• YOUR GOAL: Among the entries below, retype exactly the lines starting with the one with "Screen dimensions: 848x479" and going on through the one with "Task: Toggle sort", but not the pictures.

• SOURCE MATERIAL:
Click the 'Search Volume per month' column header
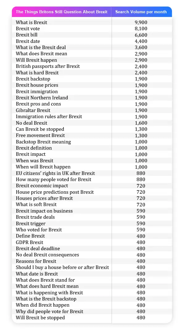This screenshot has height=335, width=185. pos(141,12)
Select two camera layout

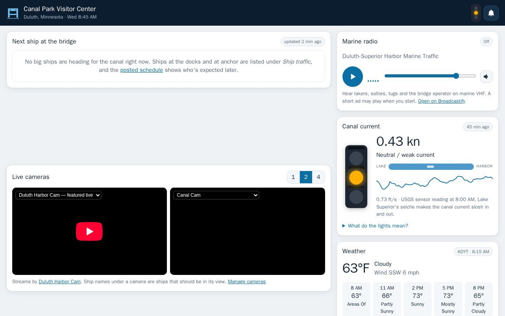(306, 177)
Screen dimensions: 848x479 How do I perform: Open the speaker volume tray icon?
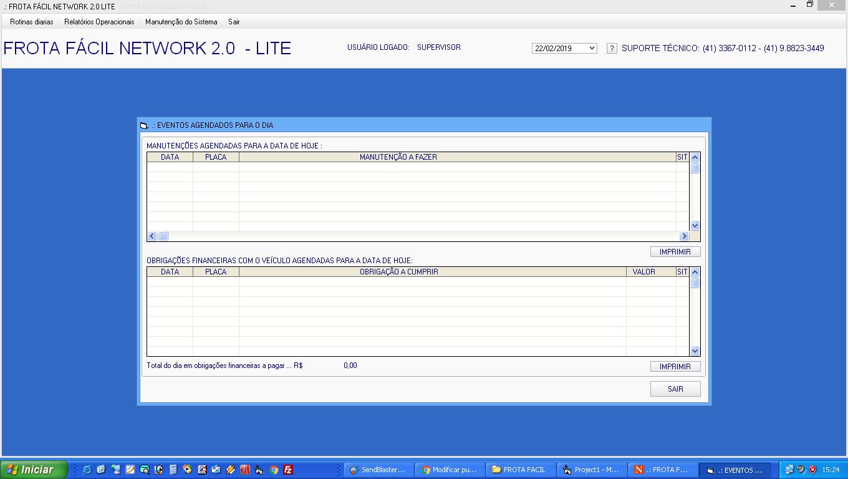pyautogui.click(x=801, y=470)
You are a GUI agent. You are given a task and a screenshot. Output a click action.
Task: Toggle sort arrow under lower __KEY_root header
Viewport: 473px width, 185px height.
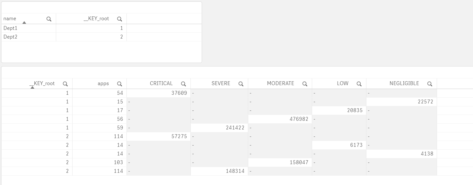(x=32, y=87)
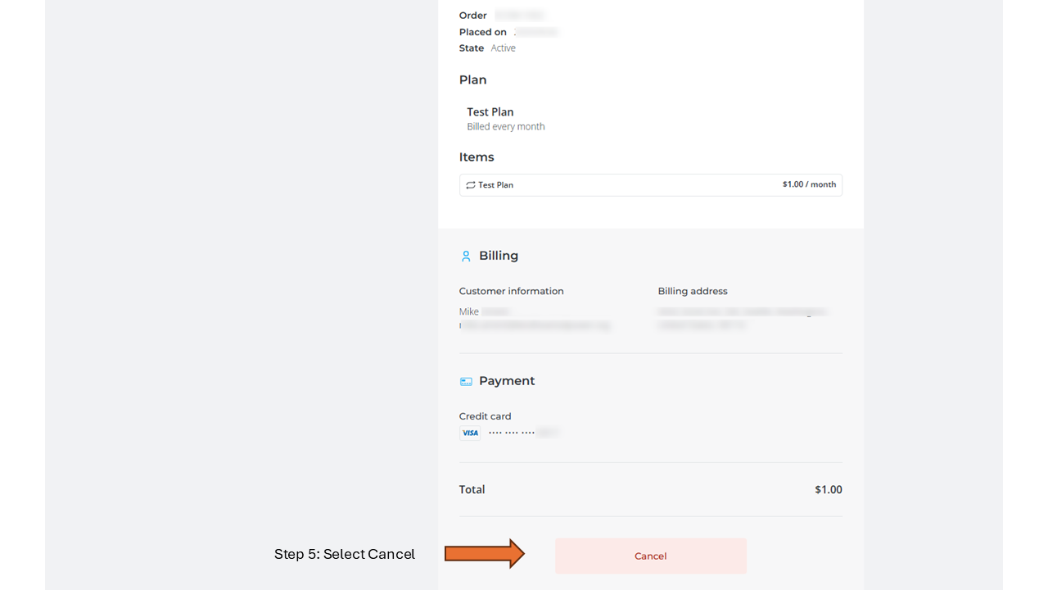
Task: Select the $1.00 / month price in Items
Action: tap(809, 184)
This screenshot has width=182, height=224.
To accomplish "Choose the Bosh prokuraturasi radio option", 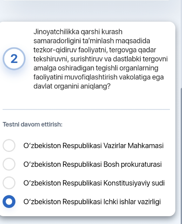I will pos(9,164).
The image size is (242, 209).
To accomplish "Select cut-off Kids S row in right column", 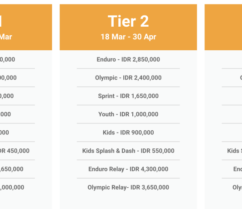I will [x=234, y=151].

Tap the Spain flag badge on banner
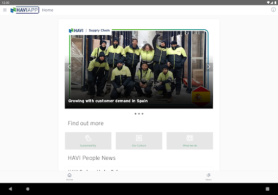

• EXERCISE ANSWER:
Screen dimensions: 848x479 How do I perform: Open the speaker volume tray icon?
pyautogui.click(x=801, y=470)
You are a GUI agent. You are given a task and a screenshot. Output a click action.
Task: Toggle sort arrow under lower __KEY_root header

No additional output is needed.